EXERCISE DIRECTIONS —
Copy exactly the lines of the material below that run from the one containing "Image resolution: width=1324" through the one containing "The image size is (1967, 1165).". Copy no other lines.

GIVEN RECORDS —
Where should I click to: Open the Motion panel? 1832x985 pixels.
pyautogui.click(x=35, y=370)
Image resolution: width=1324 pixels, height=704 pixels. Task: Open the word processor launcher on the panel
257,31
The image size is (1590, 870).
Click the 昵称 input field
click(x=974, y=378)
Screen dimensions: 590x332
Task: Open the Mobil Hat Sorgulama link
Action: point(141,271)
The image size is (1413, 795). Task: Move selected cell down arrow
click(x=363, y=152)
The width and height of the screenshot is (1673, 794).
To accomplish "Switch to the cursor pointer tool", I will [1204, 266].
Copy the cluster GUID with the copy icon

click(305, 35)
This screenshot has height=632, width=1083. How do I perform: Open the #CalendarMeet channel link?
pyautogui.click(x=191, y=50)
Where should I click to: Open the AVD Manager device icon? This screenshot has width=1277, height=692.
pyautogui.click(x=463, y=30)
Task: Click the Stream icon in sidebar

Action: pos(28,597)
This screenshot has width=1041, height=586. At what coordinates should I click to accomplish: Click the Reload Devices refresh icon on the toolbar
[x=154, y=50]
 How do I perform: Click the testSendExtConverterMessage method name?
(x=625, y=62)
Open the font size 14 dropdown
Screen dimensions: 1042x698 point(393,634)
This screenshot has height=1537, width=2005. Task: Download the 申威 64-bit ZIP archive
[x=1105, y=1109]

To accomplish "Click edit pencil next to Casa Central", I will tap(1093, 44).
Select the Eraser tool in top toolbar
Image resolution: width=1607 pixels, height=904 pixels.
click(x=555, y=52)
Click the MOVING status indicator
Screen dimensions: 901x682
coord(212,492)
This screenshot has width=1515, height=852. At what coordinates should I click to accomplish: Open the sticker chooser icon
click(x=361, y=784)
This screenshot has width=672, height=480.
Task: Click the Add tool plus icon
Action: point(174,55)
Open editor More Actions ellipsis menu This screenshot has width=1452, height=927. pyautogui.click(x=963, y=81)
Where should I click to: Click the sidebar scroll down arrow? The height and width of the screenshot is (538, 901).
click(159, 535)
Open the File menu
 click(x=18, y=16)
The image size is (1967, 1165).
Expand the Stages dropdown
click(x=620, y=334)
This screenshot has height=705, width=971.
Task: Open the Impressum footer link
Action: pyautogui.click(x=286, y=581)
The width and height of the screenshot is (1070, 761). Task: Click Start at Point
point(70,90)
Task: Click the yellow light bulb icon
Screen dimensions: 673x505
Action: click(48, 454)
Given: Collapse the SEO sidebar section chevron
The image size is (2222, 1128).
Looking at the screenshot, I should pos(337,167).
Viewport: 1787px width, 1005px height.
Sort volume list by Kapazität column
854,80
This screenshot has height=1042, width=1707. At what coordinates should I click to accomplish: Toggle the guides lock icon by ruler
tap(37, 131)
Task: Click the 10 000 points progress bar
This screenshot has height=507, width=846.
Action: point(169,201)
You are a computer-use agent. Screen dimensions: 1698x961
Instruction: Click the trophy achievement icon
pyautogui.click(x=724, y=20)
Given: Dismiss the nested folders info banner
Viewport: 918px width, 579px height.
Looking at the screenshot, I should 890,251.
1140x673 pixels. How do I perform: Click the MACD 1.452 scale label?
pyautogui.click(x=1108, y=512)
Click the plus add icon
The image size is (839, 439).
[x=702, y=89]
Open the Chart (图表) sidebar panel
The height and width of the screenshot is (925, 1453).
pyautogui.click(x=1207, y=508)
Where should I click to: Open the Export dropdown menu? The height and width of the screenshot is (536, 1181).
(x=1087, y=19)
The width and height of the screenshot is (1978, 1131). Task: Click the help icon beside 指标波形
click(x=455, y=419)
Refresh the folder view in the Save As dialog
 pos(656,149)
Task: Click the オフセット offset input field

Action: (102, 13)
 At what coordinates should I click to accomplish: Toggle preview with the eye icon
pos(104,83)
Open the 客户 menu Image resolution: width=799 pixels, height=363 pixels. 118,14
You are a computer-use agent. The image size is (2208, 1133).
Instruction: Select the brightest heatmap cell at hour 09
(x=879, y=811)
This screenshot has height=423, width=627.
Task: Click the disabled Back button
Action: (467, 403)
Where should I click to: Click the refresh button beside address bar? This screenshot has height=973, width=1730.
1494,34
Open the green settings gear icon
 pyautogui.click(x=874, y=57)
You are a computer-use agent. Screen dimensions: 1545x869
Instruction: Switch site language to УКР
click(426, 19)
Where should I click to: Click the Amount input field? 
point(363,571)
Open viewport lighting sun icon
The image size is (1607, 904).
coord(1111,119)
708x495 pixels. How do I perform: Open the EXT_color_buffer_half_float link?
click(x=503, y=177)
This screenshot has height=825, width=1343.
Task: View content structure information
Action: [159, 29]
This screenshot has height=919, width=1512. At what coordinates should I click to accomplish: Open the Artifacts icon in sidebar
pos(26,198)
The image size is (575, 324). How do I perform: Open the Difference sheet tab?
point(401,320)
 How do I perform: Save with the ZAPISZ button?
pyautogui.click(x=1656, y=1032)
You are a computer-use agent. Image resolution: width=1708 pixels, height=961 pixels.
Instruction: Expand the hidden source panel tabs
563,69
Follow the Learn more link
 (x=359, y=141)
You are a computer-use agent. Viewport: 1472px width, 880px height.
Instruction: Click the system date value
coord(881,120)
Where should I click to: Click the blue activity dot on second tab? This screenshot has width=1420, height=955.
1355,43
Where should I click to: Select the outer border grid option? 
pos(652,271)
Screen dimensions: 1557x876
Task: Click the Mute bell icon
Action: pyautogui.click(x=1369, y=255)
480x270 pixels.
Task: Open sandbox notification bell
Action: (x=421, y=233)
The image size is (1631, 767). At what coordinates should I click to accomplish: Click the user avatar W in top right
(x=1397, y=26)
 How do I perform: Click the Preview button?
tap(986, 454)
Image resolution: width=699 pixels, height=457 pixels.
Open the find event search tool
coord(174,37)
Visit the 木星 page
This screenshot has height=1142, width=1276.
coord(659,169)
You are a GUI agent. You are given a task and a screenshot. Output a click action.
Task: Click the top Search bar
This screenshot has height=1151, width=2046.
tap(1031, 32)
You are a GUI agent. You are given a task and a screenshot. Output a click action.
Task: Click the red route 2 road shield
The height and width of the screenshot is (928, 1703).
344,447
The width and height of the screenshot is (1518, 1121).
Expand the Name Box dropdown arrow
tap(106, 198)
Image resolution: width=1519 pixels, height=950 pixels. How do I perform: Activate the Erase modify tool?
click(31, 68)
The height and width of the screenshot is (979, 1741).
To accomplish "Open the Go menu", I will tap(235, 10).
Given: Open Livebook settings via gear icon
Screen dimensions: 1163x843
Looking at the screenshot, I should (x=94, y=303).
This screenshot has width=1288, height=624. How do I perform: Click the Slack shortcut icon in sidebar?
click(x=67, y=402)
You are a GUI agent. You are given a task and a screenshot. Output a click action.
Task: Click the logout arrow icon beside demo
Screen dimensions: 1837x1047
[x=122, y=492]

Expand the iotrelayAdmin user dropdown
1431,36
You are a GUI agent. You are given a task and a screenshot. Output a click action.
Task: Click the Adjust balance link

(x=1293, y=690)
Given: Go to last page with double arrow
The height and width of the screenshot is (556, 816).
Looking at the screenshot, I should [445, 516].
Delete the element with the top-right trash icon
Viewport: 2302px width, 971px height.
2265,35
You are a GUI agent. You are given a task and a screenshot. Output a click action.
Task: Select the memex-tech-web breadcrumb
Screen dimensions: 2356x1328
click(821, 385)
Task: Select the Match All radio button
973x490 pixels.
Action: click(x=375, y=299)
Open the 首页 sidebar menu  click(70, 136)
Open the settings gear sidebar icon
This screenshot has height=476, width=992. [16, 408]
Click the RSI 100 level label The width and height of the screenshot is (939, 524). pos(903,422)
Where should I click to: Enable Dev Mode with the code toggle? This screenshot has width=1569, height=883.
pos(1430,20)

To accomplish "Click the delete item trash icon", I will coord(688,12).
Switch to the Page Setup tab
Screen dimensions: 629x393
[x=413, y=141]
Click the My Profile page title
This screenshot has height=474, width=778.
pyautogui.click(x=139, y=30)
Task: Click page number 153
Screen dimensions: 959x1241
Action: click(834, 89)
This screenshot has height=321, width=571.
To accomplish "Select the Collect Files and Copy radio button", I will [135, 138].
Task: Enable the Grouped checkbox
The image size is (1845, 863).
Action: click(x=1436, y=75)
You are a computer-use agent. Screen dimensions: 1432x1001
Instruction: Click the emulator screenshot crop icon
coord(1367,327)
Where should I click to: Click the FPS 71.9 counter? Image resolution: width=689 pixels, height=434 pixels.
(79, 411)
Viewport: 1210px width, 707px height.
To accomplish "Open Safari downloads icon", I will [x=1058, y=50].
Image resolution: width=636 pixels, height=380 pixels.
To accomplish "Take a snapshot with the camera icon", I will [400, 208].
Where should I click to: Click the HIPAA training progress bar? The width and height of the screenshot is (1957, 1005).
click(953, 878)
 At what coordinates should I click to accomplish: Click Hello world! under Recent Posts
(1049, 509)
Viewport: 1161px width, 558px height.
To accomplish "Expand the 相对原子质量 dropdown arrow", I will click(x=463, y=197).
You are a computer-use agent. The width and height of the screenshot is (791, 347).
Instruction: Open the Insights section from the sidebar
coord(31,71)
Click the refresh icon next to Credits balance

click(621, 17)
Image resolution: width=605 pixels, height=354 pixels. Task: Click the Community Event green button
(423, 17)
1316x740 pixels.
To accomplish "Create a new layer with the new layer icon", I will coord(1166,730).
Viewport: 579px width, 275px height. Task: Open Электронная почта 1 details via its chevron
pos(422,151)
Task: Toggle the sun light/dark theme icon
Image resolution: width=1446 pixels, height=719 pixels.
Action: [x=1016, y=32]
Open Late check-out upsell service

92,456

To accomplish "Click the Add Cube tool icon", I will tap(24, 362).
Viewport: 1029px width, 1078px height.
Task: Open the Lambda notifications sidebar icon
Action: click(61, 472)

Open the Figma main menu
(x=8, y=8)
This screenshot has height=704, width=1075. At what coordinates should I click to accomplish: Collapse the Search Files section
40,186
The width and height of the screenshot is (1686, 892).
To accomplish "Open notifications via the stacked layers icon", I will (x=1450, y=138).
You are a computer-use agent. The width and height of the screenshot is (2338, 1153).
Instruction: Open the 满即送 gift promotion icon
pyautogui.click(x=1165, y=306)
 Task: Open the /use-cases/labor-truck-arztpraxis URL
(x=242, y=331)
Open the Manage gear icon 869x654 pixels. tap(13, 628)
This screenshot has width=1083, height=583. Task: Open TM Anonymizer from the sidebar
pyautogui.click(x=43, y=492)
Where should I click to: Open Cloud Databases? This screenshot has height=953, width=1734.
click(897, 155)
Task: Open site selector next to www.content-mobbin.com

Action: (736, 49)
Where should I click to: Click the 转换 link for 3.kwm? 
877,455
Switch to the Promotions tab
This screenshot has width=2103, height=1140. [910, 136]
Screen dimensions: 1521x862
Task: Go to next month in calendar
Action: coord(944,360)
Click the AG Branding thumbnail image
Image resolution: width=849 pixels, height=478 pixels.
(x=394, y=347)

YOUR SOLUTION —
Image resolution: width=1324 pixels, height=704 pixels. Task: Open the word processor launcher on the panel
257,31
The image size is (1590, 870).
Click the 昵称 input field
click(x=974, y=378)
Screen dimensions: 590x332
Task: Open the Mobil Hat Sorgulama link
Action: point(141,271)
The image size is (1413, 795). Task: Move selected cell down arrow
click(x=363, y=152)
The width and height of the screenshot is (1673, 794).
To accomplish "Switch to the cursor pointer tool", I will [1204, 266].
Copy the cluster GUID with the copy icon

click(305, 35)
This screenshot has height=632, width=1083. How do I perform: Open the #CalendarMeet channel link?
pyautogui.click(x=191, y=50)
Where should I click to: Open the AVD Manager device icon? This screenshot has width=1277, height=692.
pyautogui.click(x=463, y=30)
Task: Click the Stream icon in sidebar

Action: pos(28,597)
This screenshot has width=1041, height=586. At what coordinates should I click to accomplish: Click the Reload Devices refresh icon on the toolbar
[x=154, y=50]
 How do I perform: Click the testSendExtConverterMessage method name?
(x=625, y=62)
Open the font size 14 dropdown
Screen dimensions: 1042x698 point(393,634)
This screenshot has height=1537, width=2005. Task: Download the 申威 64-bit ZIP archive
[x=1105, y=1109]

To accomplish "Click edit pencil next to Casa Central", I will tap(1093, 44).
Select the Eraser tool in top toolbar
Image resolution: width=1607 pixels, height=904 pixels.
click(x=555, y=52)
Click the MOVING status indicator
Screen dimensions: 901x682
coord(212,492)
This screenshot has width=1515, height=852. At what coordinates should I click to accomplish: Open the sticker chooser icon
click(x=361, y=784)
This screenshot has width=672, height=480.
Task: Click the Add tool plus icon
Action: point(174,55)
Open editor More Actions ellipsis menu This screenshot has width=1452, height=927. pyautogui.click(x=963, y=81)
Where should I click to: Click the sidebar scroll down arrow? The height and width of the screenshot is (538, 901).
click(159, 535)
Open the File menu
 click(x=18, y=16)
The image size is (1967, 1165).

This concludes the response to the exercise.